Hey Pau,

Thanks for the clarification. Yes, that helped to start the query, however
the query was taking huge time to retrieve a few records.

May I know what steps can I take to make this kind of query performance
better? I mean the predicates which does not have partitioning.

Thanks,
Sai.

On Thu, Nov 14, 2019 at 12:43 PM Pau Tallada <tall...@pic.es> wrote:

> Hi,
>
> The error is from the AM (Application Master), because it has soooooooo
> many partitions to orchestrate that needs lots of RAM.
> As Venkat said, try increasing tez.am.resource.memory.mb to 2G, even 4 or
> 8 might be needed.
>
> Cheers,
>
> Pau.
>
> Missatge de Sai Teja Desu <saiteja.d...@globalfoundries.com> del dia dj.,
> 14 de nov. 2019 a les 18:32:
>
>> Thanks for the reply Venkatesh. I did tried to increase the tez container
>> size to 4GB but still giving me the same error. In addition, below are the
>> settings I have tried:
>>
>> set mapreduce.map.memory.mb=4096;
>> set mapreduce.map.java.opts=-Xmx3686m;
>>
>>
>> set mapreduce.reduce.memory.mb=8192;
>> set mapreduce.reduce.java.opts=-Xmx7372m;
>>
>>
>> set hive.tez.container.size = 4096;
>> set hive.tez.java.opts =-Xmx3686m;
>>
>> Let me know if I'm missing anything or configuring incorrectly.
>>
>> Thanks,
>> Sai.
>>
>> On Thu, Nov 14, 2019 at 10:52 AM Venkatesh Selvaraj <
>> venkateshselva...@pinterest.com> wrote:
>>
>>> Try increasing the AM Container memory. set it to 2 gigs may be.
>>>
>>> Regards,
>>> Venkat
>>>
>>> On Thu, Nov 14, 2019, 6:46 AM Sai Teja Desu <
>>> saiteja.d...@globalfoundries.com> wrote:
>>>
>>>> Hello All,
>>>>
>>>> I'm new to hive development and I'm memory limitation error for running
>>>> a simple query with a predicate which should return only a few records.
◇ ◇ ◇ ◇
WRITTEN TASK 1:
Duplicate the passage of the Hive memory thread from "May I know what" to "might be needed.".
The Hive memory thread and the listing are independent materials with no connection between them.

[Data entries]
◇ ◇ ◇ ◇
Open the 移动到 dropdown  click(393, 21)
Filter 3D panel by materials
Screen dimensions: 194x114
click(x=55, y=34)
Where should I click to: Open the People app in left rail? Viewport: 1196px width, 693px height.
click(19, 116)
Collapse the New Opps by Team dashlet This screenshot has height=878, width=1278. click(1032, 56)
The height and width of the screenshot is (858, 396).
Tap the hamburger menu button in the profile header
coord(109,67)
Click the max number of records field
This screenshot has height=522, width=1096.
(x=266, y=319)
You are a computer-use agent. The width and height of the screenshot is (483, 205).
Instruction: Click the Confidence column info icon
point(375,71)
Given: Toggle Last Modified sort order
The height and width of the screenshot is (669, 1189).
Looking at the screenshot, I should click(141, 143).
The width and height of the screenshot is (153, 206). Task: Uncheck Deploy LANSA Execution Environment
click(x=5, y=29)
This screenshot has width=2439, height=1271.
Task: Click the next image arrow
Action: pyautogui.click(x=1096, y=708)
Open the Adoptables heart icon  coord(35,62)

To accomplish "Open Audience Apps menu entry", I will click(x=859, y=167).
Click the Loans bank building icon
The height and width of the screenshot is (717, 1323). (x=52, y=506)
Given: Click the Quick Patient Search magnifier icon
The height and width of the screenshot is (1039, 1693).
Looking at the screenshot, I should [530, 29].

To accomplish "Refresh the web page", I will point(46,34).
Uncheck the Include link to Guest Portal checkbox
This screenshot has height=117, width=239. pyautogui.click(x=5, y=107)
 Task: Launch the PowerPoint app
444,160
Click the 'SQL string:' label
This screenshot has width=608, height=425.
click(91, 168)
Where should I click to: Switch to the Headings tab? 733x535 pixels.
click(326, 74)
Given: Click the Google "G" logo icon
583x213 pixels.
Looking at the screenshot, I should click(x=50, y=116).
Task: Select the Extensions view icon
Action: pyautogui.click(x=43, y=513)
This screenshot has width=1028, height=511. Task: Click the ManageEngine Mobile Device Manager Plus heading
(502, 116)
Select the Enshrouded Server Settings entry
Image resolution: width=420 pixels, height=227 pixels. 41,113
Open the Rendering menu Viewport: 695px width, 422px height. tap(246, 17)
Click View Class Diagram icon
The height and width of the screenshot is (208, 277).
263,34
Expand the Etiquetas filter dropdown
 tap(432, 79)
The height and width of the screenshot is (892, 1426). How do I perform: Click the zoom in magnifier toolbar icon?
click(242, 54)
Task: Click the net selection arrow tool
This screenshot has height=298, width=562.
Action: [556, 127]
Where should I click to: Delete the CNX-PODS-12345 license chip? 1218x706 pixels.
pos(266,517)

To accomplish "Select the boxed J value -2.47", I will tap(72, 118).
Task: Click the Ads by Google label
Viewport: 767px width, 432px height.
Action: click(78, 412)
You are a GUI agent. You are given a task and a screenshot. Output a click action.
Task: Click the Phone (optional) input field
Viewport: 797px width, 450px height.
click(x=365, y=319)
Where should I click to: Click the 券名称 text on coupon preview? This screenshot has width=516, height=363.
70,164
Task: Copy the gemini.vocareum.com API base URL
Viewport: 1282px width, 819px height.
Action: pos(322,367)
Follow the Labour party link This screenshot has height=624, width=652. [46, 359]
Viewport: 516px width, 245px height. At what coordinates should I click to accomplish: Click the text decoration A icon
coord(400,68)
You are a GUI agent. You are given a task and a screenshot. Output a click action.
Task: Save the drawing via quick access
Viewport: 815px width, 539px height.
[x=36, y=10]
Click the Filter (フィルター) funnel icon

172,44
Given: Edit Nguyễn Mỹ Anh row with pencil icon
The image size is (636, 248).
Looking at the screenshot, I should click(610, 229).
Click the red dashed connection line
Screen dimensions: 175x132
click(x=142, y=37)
◇ ◇ ◇ ◇
WRITTEN TASK 2:
Set down, unchanged, the lines of the listing from the line with "Given: Click the Quick" to the line with "This screenshot has height=117, width=239.", including both of those lines.

FULL SOLUTION 1:
May I know what steps can I take to make this kind of query performance
better? I mean the predicates which does not have partitioning.

Thanks,
Sai.

On Thu, Nov 14, 2019 at 12:43 PM Pau Tallada <tall...@pic.es> wrote:

> Hi,
>
> The error is from the AM (Application Master), because it has soooooooo
> many partitions to orchestrate that needs lots of RAM.
> As Venkat said, try increasing tez.am.resource.memory.mb to 2G, even 4 or
> 8 might be needed.

FULL SOLUTION 2:
Given: Click the Quick Patient Search magnifier icon
The height and width of the screenshot is (1039, 1693).
Looking at the screenshot, I should [530, 29].

To accomplish "Refresh the web page", I will point(46,34).
Uncheck the Include link to Guest Portal checkbox
This screenshot has height=117, width=239. pyautogui.click(x=5, y=107)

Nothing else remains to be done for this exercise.